Pick up the news story below about the makeshift shack on the Manhattan Bridge bike path and continue it after its final sentence.

[TEXT SECTION]
= Beginning of Section =

It’s a bridge too far gone.
An industrious vagrant has built a 16-square-foot wooden home on the Manhattan Bridge bike path, right under the noses of city authorities — a new low for the once-great span that’s now a magnet for trash, graffiti and hobos.
The ramshackle shed was pieced together with plywood, two-by-fours and cardboard. It lacks indoor plumbing — but the homeowner has a green pail for that.
He also has a lounge chair to take in the fabulous views. The front door, which he latches shut with a bike lock, is more akin to a crawl space.
And he apparently commandeered a metal guard rail to serve as his own white picket fence.
“I don’t know how that guy sleeps in there, because it’s so small, but he wakes up every morning, looking happy. Then he walks around the neighborhood, trying to get food,” said Daniel Juarez, a homeless man living in nearby Forsyth Plaza.
The squatter is a Chinese man in his 50s or 60s who speaks in broken Mandarin. Approached by The Post on Thursday, he rambled on about Mao Zedong and executed acquaintances, according to a translator.
The Post visited the site four times last week and never saw police approach the shack.
On Saturday morning, the city Department of Homeless Services and other agencies conducted a cleanup in the area. Workers painted over graffiti near the shack, but did not approach the man or address his makeshift abode.
When alerted by The Post, locals and city officials were aghast at the brazen structure — and said the man and his shack are a tragedy waiting to happen.

= End of Section =

[PROVIDED RECORDS]
= Beginning of Section =

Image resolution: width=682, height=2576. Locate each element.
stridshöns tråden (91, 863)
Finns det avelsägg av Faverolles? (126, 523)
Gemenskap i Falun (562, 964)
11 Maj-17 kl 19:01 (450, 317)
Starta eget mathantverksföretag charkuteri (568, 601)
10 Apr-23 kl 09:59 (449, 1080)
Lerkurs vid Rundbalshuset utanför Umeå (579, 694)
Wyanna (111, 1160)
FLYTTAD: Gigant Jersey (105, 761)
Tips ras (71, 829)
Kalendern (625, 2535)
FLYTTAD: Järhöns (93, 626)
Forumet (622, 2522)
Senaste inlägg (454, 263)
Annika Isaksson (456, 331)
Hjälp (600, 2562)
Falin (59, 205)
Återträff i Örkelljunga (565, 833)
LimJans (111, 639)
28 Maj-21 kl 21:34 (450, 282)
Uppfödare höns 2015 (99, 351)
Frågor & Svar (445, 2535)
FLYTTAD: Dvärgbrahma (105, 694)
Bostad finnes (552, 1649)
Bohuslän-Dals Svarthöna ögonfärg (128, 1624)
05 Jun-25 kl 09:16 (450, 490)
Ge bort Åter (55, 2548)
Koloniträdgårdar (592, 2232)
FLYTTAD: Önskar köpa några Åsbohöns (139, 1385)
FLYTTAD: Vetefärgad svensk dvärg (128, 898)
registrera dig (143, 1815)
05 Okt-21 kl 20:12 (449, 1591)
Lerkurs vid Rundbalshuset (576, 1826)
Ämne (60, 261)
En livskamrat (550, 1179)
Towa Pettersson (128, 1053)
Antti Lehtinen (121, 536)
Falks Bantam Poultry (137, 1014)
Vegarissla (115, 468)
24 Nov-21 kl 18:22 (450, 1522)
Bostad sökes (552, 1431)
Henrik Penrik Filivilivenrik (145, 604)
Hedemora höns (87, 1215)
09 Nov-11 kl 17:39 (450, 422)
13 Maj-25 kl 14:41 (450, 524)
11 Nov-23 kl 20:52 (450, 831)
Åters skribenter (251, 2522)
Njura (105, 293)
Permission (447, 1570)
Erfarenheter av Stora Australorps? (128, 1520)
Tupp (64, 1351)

= End of Section =

[EXPECTED ANSWER]
“A structure like that is not regulated, it’s put together on a whim and it’s dangerous,” said Susan Lee, 44, who grew up in Chinatown and serves with the Alliance for Community Preservation and Betterment. “Someone could very well put the bike lock on that structure while the individual is inside and set it on fire. I hope he gets the help he needs.”
City Council Minority Leader Joe Borelli said people can’t simply put down stakes wherever they like in the Big Apple.
“On one hand, I appreciate the ingenuity and dedication. On the other hand, we can’t allow favelas to pop up around New York,” he said in a text referring to the infamous Brazilian shantytowns.
Jan Lee, 56, grew up in Chinatown during the Dinkins Administration, another era when the Manhattan Bridge was notorious for homeless encampments and armies of squeegee men.
“That shack is an indication that the cancer is coming back,” he said.
Lee blames the city’s ineffectiveness to secure more healthcare workers to provide care for homeless and mentally disturbed people.
“We’ll see more shanties like this because that’s where people would prefer to stay instead of a shelter where no one cares for you,” he said.
Local progressive City Councilman Christopher Marte had a more simple approach — do nothing.
“We are not going to comment on this story and don’t want to bring more trouble to this man’s life. I know he has been there for over a year, but nobody from our office has seen the structure since last winter,” Marte’s chief of staff Caitlin Kelmar said in an email. “He seems to have some mental health issues based on our conversations with him. The Department of Sanitation has taken down the structure multiple times, and I know he has received outreach from either DHS or a local nonprofit because we witnessed it.”
The Department of Transportation would only say the site was cleaned up Saturday.
The Post reported in the fall that homeless encampments full of garbage and soiled tents plagued the bridge’s base and colonnade, which was built to emulate the striking architecture of St. Peter’s Square and the Arc de Triomphe in Europe.
“You’ve got to be careful over there,” Juarez said. “Those guys do a lot of drugs and are pretty dangerous.”